Question

A transistor is connected in common emitter circuit configuration, the collector supply voltage is 10 V and the voltage drop across a resistor of 1000 $\Omega$ in the collector circuit is 0.6 V. If the current gain factor ($\beta$) is 24, then the base current is _________ $\mu$A. (Round off to the Nearest Integer)

Hint:

In transistor problems, remember the fundamental relationships: $I_E = I_B + I_C$, $\alpha = I_C/I_E$, and $\beta = I_C/I_B$. The problem often gives you enough information to find one current, from which you can find the others using the gain factors.

Answer 1

Correct Answer: 25

First, we find the collector current ($I_C$) using Ohm's law for the collector resistor ($R_C$).
Voltage drop across $R_C$, $V_{R_C} = 0.6$ V.
Resistance of $R_C = 1000 \, \Omega$.
$I_C = \frac{V_{R_C}}{R_C} = \frac{0.6 \text{ V}}{1000 \, \Omega} = 0.6 \times 10^{-3}$ A.
$I_C = 0.6$ mA.
Next, we use the current gain factor ($\beta$) to find the base current ($I_B$). The formula for $\beta$ in a common emitter configuration is:
$\beta = \frac{I_C}{I_B}$
We are given $\beta = 24$.
Rearranging the formula to solve for $I_B$:
$I_B = \frac{I_C}{\beta} = \frac{0.6 \times 10^{-3} \text{ A}}{24}$
$I_B = \frac{6 \times 10^{-4}}{24} = \frac{1}{4} \times 10^{-4} \text{ A} = 0.25 \times 10^{-4}$ A.
The question asks for the answer in microamperes ($\mu$A).
$1 \, \mu\text{A} = 10^{-6}$ A.
$I_B = 0.25 \times 10^{-4} \text{ A} = 25 \times 10^{-6} \text{ A} = 25 \, \mu$A.
The nearest integer is 25.

__DATA EXCERPTS__
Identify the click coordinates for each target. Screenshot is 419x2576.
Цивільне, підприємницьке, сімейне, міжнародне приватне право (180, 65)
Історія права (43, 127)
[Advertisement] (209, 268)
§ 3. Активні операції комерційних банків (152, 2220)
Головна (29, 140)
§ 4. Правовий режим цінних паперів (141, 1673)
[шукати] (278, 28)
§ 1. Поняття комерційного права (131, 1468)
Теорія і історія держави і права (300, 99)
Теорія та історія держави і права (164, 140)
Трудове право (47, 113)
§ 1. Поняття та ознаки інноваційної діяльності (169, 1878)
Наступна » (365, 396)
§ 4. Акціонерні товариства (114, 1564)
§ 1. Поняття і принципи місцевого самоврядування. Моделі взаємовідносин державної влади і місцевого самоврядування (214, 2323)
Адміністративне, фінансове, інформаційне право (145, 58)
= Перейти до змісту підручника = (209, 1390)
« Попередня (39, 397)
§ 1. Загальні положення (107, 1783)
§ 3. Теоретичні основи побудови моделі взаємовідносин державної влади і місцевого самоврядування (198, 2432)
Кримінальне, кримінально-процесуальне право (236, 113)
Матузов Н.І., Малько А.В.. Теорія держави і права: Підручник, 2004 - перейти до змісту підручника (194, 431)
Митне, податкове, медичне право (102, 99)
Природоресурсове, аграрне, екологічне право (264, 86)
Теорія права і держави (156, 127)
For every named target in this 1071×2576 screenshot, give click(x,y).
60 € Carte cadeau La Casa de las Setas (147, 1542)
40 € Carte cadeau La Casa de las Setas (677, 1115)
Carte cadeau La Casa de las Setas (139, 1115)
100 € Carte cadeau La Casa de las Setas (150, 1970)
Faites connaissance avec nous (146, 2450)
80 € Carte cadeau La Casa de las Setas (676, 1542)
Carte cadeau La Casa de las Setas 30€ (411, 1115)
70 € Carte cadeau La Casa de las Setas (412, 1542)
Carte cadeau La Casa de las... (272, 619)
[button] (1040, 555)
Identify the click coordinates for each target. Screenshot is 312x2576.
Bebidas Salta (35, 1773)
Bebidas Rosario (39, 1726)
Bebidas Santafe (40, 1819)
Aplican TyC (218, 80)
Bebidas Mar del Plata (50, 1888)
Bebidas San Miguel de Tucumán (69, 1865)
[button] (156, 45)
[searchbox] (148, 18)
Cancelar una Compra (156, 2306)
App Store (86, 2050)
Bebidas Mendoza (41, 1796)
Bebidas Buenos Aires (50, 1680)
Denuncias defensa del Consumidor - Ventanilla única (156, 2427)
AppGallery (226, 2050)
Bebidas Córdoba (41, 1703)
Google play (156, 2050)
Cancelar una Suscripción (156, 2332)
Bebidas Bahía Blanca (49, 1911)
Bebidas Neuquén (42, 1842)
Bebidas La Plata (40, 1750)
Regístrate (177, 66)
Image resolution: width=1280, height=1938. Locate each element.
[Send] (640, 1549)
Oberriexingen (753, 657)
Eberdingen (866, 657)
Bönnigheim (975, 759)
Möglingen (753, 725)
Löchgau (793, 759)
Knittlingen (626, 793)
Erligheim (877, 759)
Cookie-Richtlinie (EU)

__REQUIREMENT 1__
Please rewrite the solution to the transistor problem from "Resistance of $R_C" up to and including "25 \, \mu$A.", changing "microamperes" to "microamps".
__REQUIREMENT 2__
Does the transistor problem agree with each statement? (a) The collector supply voltage is 10 V. (b) The collector current is found with Ohm's law. (c) The answer should be rounded to one decimal place.
__REQUIREMENT 3__
In the transistor problem, what circuit configuration is the transistor connected in?

__WORKED SOLUTION 1__
Resistance of $R_C = 1000 \, \Omega$.
$I_C = \frac{V_{R_C}}{R_C} = \frac{0.6 \text{ V}}{1000 \, \Omega} = 0.6 \times 10^{-3}$ A.
$I_C = 0.6$ mA.
Next, we use the current gain factor ($\beta$) to find the base current ($I_B$). The formula for $\beta$ in a common emitter configuration is:
$\beta = \frac{I_C}{I_B}$
We are given $\beta = 24$.
Rearranging the formula to solve for $I_B$:
$I_B = \frac{I_C}{\beta} = \frac{0.6 \times 10^{-3} \text{ A}}{24}$
$I_B = \frac{6 \times 10^{-4}}{24} = \frac{1}{4} \times 10^{-4} \text{ A} = 0.25 \times 10^{-4}$ A.
The question asks for the answer in microamps ($\mu$A).
$1 \, \mu\text{A} = 10^{-6}$ A.
$I_B = 0.25 \times 10^{-4} \text{ A} = 25 \times 10^{-6} \text{ A} = 25 \, \mu$A.

__WORKED SOLUTION 2__
(a) Yes: "the collector supply voltage is 10 V"
(b) Yes: "using Ohm's law for the collector resistor"
(c) No: "Round off to the Nearest Integer"

__WORKED SOLUTION 3__
Common emitter circuit configuration.